The Bloomberg BNA Federal Tax Blog is a forum for practitioners and Bloomberg BNA editors to share ideas, raise issues, and network with colleagues about federal tax topics. The ideas presented here are those of individuals and Bloomberg BNA bears no responsibility for the appropriateness or accuracy of the communications between group members.
Thursday, May 19, 2011
As many of you know, a Tax Court Summary Opinion is written by a Special Trial Judge appointed by the Chief Judge of the Tax Court. Typically, these Summary Opinions are small cases that deal with a taxpayer merely proving his/her entitlement to deductions, or contesting income assigned to him/her. And, these opinion have no precedential value. However, every once in a while, we get a Summary Opinion that seems to involve an important issue.
Agarwal v. Comr., T.C. Summ.

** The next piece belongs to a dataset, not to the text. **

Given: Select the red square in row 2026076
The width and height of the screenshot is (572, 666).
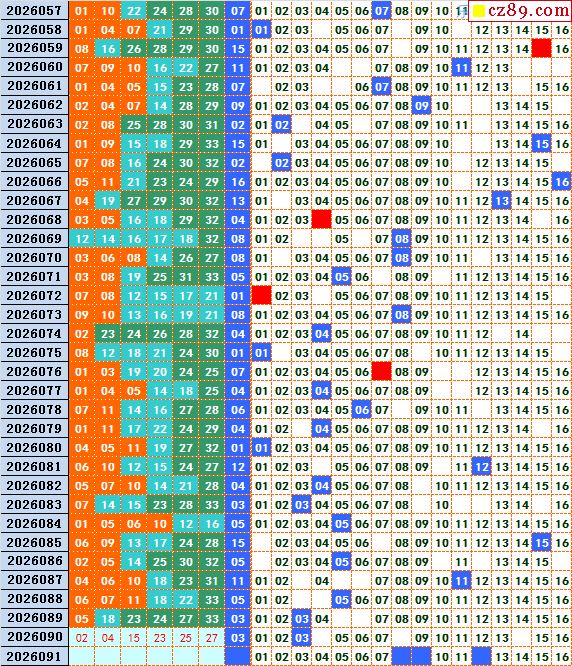Looking at the screenshot, I should pos(381,372).
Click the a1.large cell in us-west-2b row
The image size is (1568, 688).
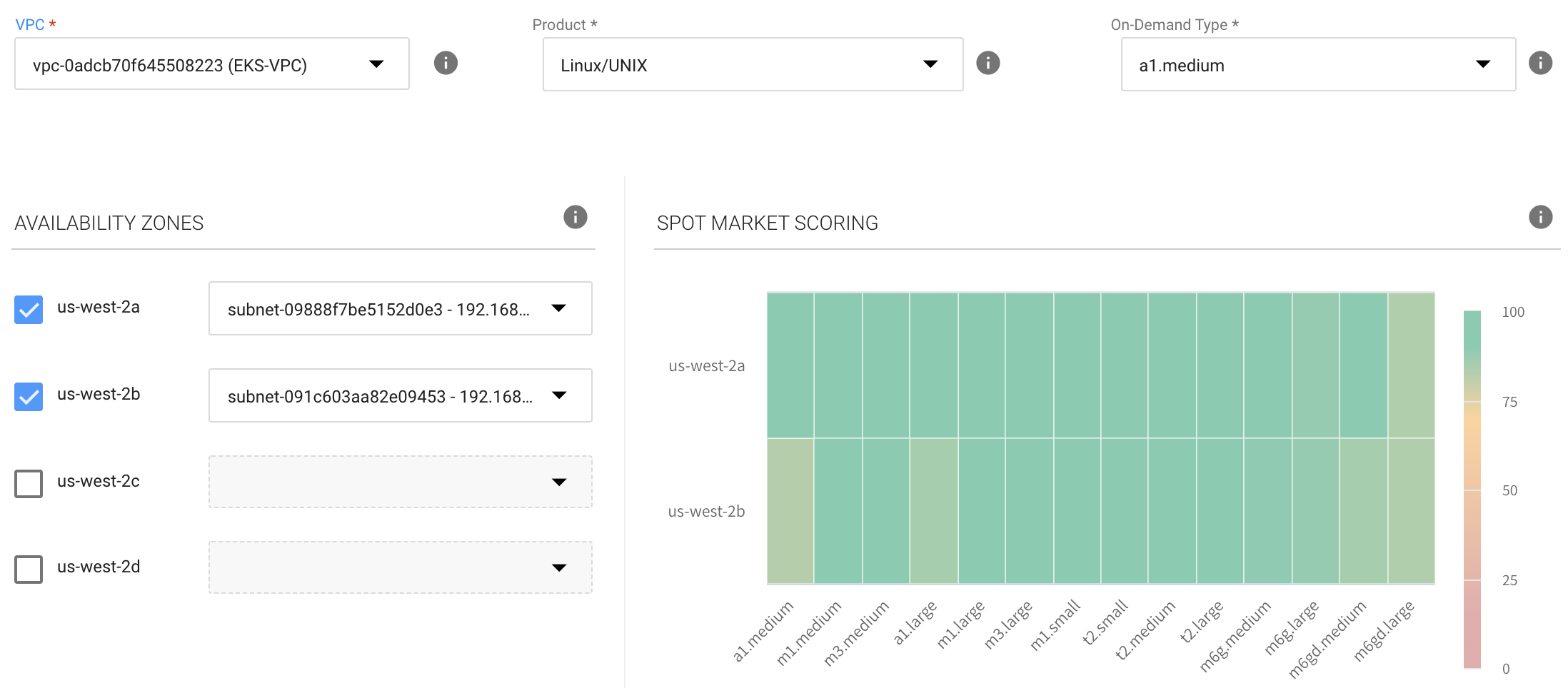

Opin. 2009-29, seems to be a case of first impression. I won’t bore you with a complete recitation of the facts (the Portfolio goes into great detail), but the general issue in the case was whether a California licensed real estate agent is entitled to deduct losses on her personal rental properties despite the fact that she’s not a licensed broker.
Section 469(c)(7) defines the term “real property trade or business” as “any real property development, redevelop, construction, reconstruction, acquisition, conversion, rental, operation, management, leasing, or brokerage trade or business.” (emphasis added). According to the court, the IRS’s position was simple – since the taxpayer wasn’t a licensed real estate broker, she was not in the “real property trade or business.”
The court disagreed and allowed the taxpayer to write off the entire amount of losses on her rental property. The court looked to the common usage definition of the term “brokerage” and not the California law definition of the term.
It is interesting to note some of the facts of the case. During the first year at issue in the case, the taxpayer lost $172 in her business of being a real estate agent (grossing only $13,912). During the second year, the taxpayer made a whopping profit of $718 from her business as real estate agent (grossing $14,119). However, despite such meager income figures, the court bought the fact that the taxpayer spent 1,400 and 1,600 hours, respectively, managing her rental properties and selling real estate during the years at issue, respectively, with 170 hours being spent looking after her two rental properties.
Further, taxpayer was allowed to deduct losses of $40,104.78 and $19,656, respectively, from her two rentals.
Obviously, this is a great case for real estate agents who own rental properties. First, according to this case, you need only be a real estate agent to be entitled to deduct rental losses. Further, you don’t have to show any substantial income or profits in your business as a real estate agent in order to be entitled to such deductions. This also seems to present a planning opportunity for those who own rental properties, i.e., go get your real estate license, sell a couple of properties to your friends, and you can seemingly write off your rental property losses.
For me, this case begs a couple of questions.
First, why was this opinion issued as a Summary Opinion? As a case of first impression, it seems that it would merit at least T.C. Memorandum distinction, if not a full Tax Court opinion status.
Second, given the lack of income (and gross receipts), why did the Tax Court buy the taxpayer’s assertion on the amount of hours she spent selling real estate?
Third, why did the court seemingly just dismiss the notion that one must actually be a “broker” to be considered engaged in “brokerage”. I believe all states make a distinction between real estate agent and real estate broker. In many states, there is a certain amount of time a real estate agent needs to be in business before he/she can apply to be a broker.
Fourth, would the IRS have argued differently if it knew that the court would allow any real estate agent who could claim to work 1,400-1,600 hours (despite very little income) to deduct pretty substantial (in comparison) rental losses? According to the court, the IRS merely argued that since the taxpayer wasn’t a real estate broker under California law, she didn’t qualify under the Code. Well, what if she was broker (she later became one), and still did very little business selling real estate. Is the IRS conceding that those individuals would be entitled to the loss deductions.
In any event, this was a very interesting case and we believe it merited a full discussion in Port. 549.